Among the brave souls were Congressman John Lewis, who recalls Bloody Sunday’s brutal attack on him and his people quite vividly. He stated on Twitter that he still couldn’t figure out how they made it back alive after the Klansmen and officers attacked. Concussed, but not discouraged, John Lewis, MLK, and Abbernathy tried again 2 weeks later to march into Montgomery. They merely wanted to be heard and their voting rights be changed, but appeared as a threat to authoritative figures (white supremacists) who called the march unlawful. After their attempts were shut down, they finally made it into Montgomery to the steps of the Capitol and it was there Dr. King made a statement still applicable today:
“We must come to see that the end we seek is a society at peace with itself, a society that can live with its conscience. That will be a day not of the white man, not of the black man. That will be the day of man as man.”
Valdosta State University’s Housing and Residence Life Diversity and Inclusion Committee afforded students the opportunity to travel to Selma, free of charge, on Sunday March 5th for The 2017 Bridge Crossing Jubilee. Physically being there, on the premises, where such a monumental moment in history occurred is insurmountable. Although the original event took place on March 7, 1965, the courage that those people of all backgrounds and walks of life displayed then, seemed to loom in the air fifty-two years later. One of the speakers in attendance at this year’s event said, “all they wanted was to be able to vote and because of them, now, whether you are rich or poor–the hands that picked cotton can now pick our presidents.” When you let that resonate and think about how short of a time that was ago, it provides clarity as to how much we really have overcome as a people. Despite the long road ahead and some history repeating itself, we must be thankful that we are not where we once were.

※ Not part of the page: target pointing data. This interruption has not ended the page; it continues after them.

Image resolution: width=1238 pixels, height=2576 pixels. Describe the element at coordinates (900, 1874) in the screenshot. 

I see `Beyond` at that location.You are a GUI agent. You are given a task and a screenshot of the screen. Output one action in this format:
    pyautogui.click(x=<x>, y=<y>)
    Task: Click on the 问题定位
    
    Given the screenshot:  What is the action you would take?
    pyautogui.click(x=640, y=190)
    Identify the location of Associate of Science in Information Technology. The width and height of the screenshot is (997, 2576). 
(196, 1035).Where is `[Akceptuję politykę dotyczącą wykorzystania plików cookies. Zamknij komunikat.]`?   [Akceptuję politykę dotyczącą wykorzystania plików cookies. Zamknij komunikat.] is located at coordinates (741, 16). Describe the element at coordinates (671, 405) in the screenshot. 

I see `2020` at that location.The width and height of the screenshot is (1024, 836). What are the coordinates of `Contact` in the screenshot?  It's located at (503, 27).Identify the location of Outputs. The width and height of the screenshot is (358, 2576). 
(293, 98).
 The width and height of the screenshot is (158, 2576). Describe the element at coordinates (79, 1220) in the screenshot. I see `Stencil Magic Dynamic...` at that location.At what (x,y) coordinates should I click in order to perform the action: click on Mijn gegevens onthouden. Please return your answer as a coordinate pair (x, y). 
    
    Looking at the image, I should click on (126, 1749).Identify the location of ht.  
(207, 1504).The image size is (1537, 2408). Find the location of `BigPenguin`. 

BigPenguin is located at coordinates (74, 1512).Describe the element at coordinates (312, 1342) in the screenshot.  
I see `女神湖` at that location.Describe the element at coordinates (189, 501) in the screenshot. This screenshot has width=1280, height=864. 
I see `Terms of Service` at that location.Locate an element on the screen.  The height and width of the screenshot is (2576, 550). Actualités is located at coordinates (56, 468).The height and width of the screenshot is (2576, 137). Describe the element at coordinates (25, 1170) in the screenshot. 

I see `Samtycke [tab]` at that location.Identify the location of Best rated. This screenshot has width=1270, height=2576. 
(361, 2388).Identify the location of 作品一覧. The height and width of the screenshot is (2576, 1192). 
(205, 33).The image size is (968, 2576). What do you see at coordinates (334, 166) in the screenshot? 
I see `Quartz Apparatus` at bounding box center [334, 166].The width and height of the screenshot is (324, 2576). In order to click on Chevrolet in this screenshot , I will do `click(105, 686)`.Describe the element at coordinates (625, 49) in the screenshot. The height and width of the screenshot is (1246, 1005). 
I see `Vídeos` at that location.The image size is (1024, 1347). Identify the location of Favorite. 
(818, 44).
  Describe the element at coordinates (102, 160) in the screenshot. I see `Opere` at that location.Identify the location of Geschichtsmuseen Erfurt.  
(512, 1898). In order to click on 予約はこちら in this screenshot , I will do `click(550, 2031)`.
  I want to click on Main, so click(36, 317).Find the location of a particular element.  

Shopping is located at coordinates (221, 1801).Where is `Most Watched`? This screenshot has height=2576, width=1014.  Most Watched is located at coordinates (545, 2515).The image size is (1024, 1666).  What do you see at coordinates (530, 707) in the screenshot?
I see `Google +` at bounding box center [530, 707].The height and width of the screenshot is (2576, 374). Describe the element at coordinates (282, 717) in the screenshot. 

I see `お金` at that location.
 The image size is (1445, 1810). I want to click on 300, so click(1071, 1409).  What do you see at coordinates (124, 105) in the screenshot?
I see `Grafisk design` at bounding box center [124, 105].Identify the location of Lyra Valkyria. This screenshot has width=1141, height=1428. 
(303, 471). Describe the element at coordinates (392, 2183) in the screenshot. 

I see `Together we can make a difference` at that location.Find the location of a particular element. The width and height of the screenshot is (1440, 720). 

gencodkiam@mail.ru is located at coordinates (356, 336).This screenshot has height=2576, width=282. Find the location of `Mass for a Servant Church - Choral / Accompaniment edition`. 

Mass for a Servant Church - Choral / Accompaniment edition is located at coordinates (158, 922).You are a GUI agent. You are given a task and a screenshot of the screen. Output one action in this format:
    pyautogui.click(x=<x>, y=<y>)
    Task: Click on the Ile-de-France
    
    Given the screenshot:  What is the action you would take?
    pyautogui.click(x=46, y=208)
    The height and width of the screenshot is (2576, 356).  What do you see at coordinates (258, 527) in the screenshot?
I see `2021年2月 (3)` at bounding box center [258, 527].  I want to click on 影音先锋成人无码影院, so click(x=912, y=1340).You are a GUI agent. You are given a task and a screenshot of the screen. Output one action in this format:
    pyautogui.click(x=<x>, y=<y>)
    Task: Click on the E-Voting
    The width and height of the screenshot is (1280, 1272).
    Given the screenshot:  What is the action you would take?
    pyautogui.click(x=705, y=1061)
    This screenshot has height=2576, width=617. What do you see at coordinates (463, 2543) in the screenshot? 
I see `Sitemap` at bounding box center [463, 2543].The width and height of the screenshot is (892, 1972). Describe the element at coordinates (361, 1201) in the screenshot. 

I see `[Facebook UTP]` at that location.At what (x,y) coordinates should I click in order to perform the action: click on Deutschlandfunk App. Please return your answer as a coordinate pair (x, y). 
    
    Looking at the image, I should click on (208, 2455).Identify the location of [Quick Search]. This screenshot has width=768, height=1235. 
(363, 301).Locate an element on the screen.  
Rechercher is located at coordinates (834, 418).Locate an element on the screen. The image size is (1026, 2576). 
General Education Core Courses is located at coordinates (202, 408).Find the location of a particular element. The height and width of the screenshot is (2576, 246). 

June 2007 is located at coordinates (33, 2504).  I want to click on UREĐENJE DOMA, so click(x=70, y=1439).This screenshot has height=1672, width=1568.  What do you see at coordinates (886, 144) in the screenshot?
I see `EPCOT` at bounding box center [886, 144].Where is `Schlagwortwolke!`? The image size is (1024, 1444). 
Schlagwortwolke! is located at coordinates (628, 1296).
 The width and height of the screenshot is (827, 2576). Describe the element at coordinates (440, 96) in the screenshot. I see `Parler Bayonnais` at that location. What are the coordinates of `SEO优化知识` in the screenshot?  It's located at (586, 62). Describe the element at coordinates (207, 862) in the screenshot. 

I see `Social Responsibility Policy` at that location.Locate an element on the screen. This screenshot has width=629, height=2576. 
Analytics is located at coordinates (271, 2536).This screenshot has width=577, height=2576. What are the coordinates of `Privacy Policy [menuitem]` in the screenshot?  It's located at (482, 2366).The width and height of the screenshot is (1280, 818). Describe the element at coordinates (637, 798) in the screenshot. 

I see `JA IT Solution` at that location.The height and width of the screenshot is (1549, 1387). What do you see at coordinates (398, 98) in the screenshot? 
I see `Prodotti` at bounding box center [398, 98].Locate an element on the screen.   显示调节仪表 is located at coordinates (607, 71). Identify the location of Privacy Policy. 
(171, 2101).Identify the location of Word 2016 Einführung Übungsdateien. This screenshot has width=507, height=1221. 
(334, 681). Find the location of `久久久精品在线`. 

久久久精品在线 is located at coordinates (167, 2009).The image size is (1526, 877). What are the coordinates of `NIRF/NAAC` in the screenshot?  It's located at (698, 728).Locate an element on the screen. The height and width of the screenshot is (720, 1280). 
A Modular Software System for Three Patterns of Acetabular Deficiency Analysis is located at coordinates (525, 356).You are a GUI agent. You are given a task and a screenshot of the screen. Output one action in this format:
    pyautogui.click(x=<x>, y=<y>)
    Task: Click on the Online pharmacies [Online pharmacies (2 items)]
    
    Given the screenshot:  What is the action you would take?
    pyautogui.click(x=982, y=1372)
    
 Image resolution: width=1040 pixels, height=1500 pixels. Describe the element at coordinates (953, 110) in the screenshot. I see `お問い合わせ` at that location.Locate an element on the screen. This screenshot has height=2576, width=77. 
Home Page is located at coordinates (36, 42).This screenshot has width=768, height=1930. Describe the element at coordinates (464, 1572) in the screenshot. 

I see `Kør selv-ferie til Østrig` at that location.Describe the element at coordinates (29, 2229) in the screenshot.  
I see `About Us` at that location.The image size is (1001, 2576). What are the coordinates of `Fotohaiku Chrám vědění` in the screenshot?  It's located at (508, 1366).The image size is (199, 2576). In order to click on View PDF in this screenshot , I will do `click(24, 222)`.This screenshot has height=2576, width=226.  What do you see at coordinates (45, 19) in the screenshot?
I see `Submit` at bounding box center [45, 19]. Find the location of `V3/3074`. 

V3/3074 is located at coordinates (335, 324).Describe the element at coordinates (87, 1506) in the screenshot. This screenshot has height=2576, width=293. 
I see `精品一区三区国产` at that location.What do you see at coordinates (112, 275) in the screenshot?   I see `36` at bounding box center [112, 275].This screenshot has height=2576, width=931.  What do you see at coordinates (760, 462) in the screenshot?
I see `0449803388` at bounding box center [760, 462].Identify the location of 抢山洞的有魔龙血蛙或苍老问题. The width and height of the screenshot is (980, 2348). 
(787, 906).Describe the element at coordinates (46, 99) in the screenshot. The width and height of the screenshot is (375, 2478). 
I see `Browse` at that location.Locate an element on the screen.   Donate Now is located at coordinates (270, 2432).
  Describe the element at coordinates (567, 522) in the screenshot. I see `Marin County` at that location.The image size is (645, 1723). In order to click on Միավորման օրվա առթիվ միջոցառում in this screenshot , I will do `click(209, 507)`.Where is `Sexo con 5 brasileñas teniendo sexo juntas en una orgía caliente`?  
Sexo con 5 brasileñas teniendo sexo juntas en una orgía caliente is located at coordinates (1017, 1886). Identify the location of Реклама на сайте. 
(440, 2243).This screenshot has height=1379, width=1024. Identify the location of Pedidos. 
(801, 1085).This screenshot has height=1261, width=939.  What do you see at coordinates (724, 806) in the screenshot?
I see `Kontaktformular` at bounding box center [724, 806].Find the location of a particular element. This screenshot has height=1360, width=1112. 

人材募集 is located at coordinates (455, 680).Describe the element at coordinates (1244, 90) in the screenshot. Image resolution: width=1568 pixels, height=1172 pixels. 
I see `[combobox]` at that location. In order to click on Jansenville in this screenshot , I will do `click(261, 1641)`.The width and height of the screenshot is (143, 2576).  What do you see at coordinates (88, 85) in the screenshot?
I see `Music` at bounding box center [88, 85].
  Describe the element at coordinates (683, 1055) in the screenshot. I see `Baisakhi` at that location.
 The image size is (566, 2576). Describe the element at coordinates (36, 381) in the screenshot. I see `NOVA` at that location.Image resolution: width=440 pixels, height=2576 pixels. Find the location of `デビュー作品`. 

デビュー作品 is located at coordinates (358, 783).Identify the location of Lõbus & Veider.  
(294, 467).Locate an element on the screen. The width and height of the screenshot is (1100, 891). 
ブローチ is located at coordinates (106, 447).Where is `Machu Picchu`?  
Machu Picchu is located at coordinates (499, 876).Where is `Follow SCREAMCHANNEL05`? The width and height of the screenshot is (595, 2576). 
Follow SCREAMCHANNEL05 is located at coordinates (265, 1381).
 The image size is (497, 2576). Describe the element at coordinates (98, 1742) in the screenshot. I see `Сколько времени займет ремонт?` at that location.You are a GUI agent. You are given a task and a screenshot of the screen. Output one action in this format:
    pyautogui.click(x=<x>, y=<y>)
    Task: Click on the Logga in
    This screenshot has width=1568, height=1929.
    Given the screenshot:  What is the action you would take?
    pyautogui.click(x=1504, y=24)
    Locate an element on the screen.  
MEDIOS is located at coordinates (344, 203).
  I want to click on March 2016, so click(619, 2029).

My journey across the bridge sparked questions, such as, “why has the Edmund Pettus Bridge not been renamed since then?” He was no hero or leader, he was a Grand Dragon, the highest-ranking member of the Ku Klux Klan and Senator in Alabama. It is my hope that we strip the pride away from people who are honored simply because of their positions held, especially if no good comes from them holding said positions. History should never be glazed over, erased, or forgotten; however, simply because someone was once praised or admired by people, does not mean that they should continue to be years after. Edmund Pettus happens to be an example. Regardless, the bridge named in his honor will always hold great value to the African American community and their literal march towards progress.
I strongly encourage you to get out and take advantage to celebrate and remember history.